**** Auszug zum Lesen ****

SPB: Siebdrath hält Freudenberg-Team auf Trab

SPB: Siebdrath hält Freudenberg-Team auf Trab

Mika Siebdrath erlebte eine kleine Rutschpartie nach einem Sturz am Freitagvormittag beim ersten Freien Training in Brünn. Foto Dino Eisele; Text: Rowena Hinzmann

Schnell ist er ohne Zweifel. Das hat Mika Siebdrath (Freudenberg Rora-PaligoRacing) bereits beim Saisonauftakt der EURO MOTO auf dem Sachsenring bewiesen. Der 17-Jährige mischte bei seinem Debüt in der Sportbike-Klasse auf Anhieb vorne mit und etablierte sich direkt in der Spitzengruppe. Auch in Brünn gehört der Sachse wieder zu den schnellsten Fahrern. Allerdings hielt er sein Team heute und am Donnerstag ziemlich auf Trab.

Schon beim offiziellen Testtag am Donnerstag sorgte der Freudenberg-Pilot für zusätzliche Arbeit in der Box. Nach einem Sturz wurde seine Maschine stark beschädigt, so dass das Team auf das Ersatzmotorrad wechseln musste. Doch damit nicht genug: Auch am Freitag landete Siebdrath erneut im Kiesbett. Diesmal blieb es bei einem harmlosen Vorderradrutscher, größere Schäden entstanden nicht.

Zusätzlich kassierte der Wildenfelsener noch eine Strafe der Rennleitung. Wegen einer Geschwindigkeitsüberschreitung in der Boxengasse wird er im ersten Rennen um drei Startplätze zurückversetzt. Beeindrucken lässt sich der junge Sachse davon allerdings nicht. „Das nehnme ich alles auf meine Kappe, das steht außer Frage. Aber ich weiß auch, wie ich damit umgehen muss. Beim Start bin ich normalerweise stark und die Strecke liegt mir richtig gut. Sie ist schön flüssig und macht einfach Spaß. Deshalb bin ich überzeugt, dass ich trotzdem direkt vorne mitfahren kann“, sagt Mika Siebdrath. Tatsächlich fühlt sich der Freudenberg-Pilot auf dem traditionsreichen Automotodrom Brno sichtlich wohl. Das zeigt nach den ersten beiden Freien Trainings am Freitag auch das Ergebnis: Platz fünf.

Trotz der Stürze und der Strafversetzung blickt er optimistisch auf das Qualifying am Samstag. Sein Ziel ist klar: ein Platz in der ersten Startreihe. „Ich bin zuversichtlich, dass ich das morgen hinbekomme“, erklärt der Sachse. Gleichzeitig weiß Siebdrath aber auch, woran er arbeiten muss. Das Tempo stimmt, nur den Eifer muss er etwas zügeln. „Ich darf nur nicht wieder übertreiben wie heute“, sagt er und lacht verschmitzt.

Das Potenzial für eine Spitzenplatzierung ist zweifelsfrei vorhanden. Wenn der Freudenberg-Pilot seine Geschwindigkeit mit etwas mehr Gelassenheit kombiniert, könnten seine turbulenten Trainingstage in Brünn noch zu einem gelungenen Wochenendresultat führen.

**** Erfasste Angaben ****

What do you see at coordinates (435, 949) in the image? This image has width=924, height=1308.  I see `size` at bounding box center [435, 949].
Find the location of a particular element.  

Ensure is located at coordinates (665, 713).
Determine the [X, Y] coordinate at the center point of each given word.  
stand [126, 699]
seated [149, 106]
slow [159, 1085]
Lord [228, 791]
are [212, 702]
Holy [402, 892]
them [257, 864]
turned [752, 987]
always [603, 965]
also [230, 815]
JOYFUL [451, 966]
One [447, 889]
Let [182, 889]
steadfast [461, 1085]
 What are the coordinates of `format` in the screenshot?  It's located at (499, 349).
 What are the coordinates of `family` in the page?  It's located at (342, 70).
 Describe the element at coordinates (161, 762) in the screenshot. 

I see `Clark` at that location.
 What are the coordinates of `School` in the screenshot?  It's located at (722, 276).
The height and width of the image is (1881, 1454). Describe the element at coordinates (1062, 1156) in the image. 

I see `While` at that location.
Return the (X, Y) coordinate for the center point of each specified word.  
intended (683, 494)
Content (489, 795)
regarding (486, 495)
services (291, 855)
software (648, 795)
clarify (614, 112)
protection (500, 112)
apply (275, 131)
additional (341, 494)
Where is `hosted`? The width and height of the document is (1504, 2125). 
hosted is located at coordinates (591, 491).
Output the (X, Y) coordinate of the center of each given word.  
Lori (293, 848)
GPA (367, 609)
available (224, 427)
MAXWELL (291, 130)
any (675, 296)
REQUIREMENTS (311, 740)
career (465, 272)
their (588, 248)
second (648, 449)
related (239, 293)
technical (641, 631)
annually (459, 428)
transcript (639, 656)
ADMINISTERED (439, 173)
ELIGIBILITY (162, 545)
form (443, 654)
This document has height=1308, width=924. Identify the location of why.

****

Ihre Aufgabe: Entnehmen Sie dem Bericht über Mika Siebdrath den Abschnitt, der mit „Schnell ist er“ beginnt und bis einschließlich „Schäden entstanden nicht.“ weitergeht, und geben Sie ihn wortgetreu wieder.

Ihre Antwort:
Schnell ist er ohne Zweifel. Das hat Mika Siebdrath (Freudenberg Rora-PaligoRacing) bereits beim Saisonauftakt der EURO MOTO auf dem Sachsenring bewiesen. Der 17-Jährige mischte bei seinem Debüt in der Sportbike-Klasse auf Anhieb vorne mit und etablierte sich direkt in der Spitzengruppe. Auch in Brünn gehört der Sachse wieder zu den schnellsten Fahrern. Allerdings hielt er sein Team heute und am Donnerstag ziemlich auf Trab.

Schon beim offiziellen Testtag am Donnerstag sorgte der Freudenberg-Pilot für zusätzliche Arbeit in der Box. Nach einem Sturz wurde seine Maschine stark beschädigt, so dass das Team auf das Ersatzmotorrad wechseln musste. Doch damit nicht genug: Auch am Freitag landete Siebdrath erneut im Kiesbett. Diesmal blieb es bei einem harmlosen Vorderradrutscher, größere Schäden entstanden nicht.